The air under the floorboards was hot and cramped. Every breath I took was just another mouthful of the same stale, damp oxygen, filled with the scent of wood and perspiration and mildew. The thundering of my heart was so loud in my ears that I swore it would give away our position any minute. Of course, such a thought was incredibly stupid. No one else could hear my heartbeat, not even the seven other children crowded into the crawlspace with me. We were completely concealed.
Unless they had brought the dogs. God help us if they brought the dogs.
Heavy boots resounded slowly on the floorboards, less than an inch above my head. They sounded like thunder from a storm still far away, one whose clouds were visible from miles away and whose rain was yet to be felt. But this storm wasn’t distant, and we hadn’t had such an adequate warning as thunder and lightning and clouds.

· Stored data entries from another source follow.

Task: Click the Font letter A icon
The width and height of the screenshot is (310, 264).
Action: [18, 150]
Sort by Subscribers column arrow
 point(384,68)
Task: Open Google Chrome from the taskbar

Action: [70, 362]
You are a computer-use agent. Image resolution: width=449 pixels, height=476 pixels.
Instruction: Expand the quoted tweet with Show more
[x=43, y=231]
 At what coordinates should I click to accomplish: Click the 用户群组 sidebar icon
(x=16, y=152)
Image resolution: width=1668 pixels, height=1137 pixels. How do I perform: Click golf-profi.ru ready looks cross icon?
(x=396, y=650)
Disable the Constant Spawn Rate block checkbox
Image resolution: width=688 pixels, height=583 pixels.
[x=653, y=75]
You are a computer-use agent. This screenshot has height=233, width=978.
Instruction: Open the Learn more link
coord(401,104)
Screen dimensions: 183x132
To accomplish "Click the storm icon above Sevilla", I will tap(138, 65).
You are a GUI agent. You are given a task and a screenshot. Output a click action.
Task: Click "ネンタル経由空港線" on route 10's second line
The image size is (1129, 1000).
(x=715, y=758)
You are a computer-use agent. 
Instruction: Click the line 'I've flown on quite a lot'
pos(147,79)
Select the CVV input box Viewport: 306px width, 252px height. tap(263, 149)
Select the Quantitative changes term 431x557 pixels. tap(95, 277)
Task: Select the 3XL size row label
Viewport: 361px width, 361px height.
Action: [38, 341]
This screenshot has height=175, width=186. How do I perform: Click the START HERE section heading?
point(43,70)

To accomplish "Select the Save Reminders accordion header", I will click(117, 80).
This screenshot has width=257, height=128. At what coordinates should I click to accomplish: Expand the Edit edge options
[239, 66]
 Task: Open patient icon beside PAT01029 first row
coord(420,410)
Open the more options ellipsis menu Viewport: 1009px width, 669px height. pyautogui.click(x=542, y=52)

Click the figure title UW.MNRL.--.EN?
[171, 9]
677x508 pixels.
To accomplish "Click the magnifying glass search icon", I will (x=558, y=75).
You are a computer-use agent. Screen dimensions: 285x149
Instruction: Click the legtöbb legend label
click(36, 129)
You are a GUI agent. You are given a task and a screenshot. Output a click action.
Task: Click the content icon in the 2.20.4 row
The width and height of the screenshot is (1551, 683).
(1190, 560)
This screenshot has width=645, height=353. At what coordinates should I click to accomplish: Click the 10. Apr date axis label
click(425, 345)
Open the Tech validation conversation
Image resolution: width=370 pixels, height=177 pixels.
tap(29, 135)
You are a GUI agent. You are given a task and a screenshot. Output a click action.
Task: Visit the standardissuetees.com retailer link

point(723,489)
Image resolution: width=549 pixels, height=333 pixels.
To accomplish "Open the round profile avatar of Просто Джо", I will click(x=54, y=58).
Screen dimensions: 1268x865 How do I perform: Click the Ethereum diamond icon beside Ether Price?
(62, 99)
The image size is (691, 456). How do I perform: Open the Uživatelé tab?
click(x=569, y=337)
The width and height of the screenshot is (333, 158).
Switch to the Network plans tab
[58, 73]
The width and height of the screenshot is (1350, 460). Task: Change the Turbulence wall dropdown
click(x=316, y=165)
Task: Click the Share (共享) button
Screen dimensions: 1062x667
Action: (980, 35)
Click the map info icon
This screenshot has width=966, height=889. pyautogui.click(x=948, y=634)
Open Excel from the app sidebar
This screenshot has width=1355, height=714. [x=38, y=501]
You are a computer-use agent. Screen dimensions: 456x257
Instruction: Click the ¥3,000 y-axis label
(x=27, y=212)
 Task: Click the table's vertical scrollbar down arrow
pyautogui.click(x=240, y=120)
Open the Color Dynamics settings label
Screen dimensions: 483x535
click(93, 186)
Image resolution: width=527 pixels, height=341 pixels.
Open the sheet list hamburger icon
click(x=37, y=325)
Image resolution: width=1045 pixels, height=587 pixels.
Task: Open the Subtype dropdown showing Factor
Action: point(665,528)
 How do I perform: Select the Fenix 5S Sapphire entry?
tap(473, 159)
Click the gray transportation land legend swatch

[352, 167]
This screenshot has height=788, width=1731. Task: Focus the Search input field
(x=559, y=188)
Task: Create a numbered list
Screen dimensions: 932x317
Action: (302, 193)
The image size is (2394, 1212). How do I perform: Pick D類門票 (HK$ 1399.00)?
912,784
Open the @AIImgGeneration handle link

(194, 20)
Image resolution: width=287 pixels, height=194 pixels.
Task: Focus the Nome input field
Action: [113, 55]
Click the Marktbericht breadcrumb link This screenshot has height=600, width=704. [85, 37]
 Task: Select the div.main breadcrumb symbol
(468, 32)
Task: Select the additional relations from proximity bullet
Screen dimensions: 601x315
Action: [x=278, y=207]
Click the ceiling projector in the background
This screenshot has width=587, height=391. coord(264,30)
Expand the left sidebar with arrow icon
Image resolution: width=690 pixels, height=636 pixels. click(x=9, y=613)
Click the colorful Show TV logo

“And you have not seen the eight Hofmann children?” Said a rough, gravelly, man’s voice.
“I wasn’t aware that the Hofmanns had children.” Mrs. Schmidt, the clockmaker, was a perfect liar, and could deceive anyone without the slightest waver in her voice. “They lived more than a kilometer from here, and I only saw Mr. Hofmann every few months or so when he’d need his watch repaired.”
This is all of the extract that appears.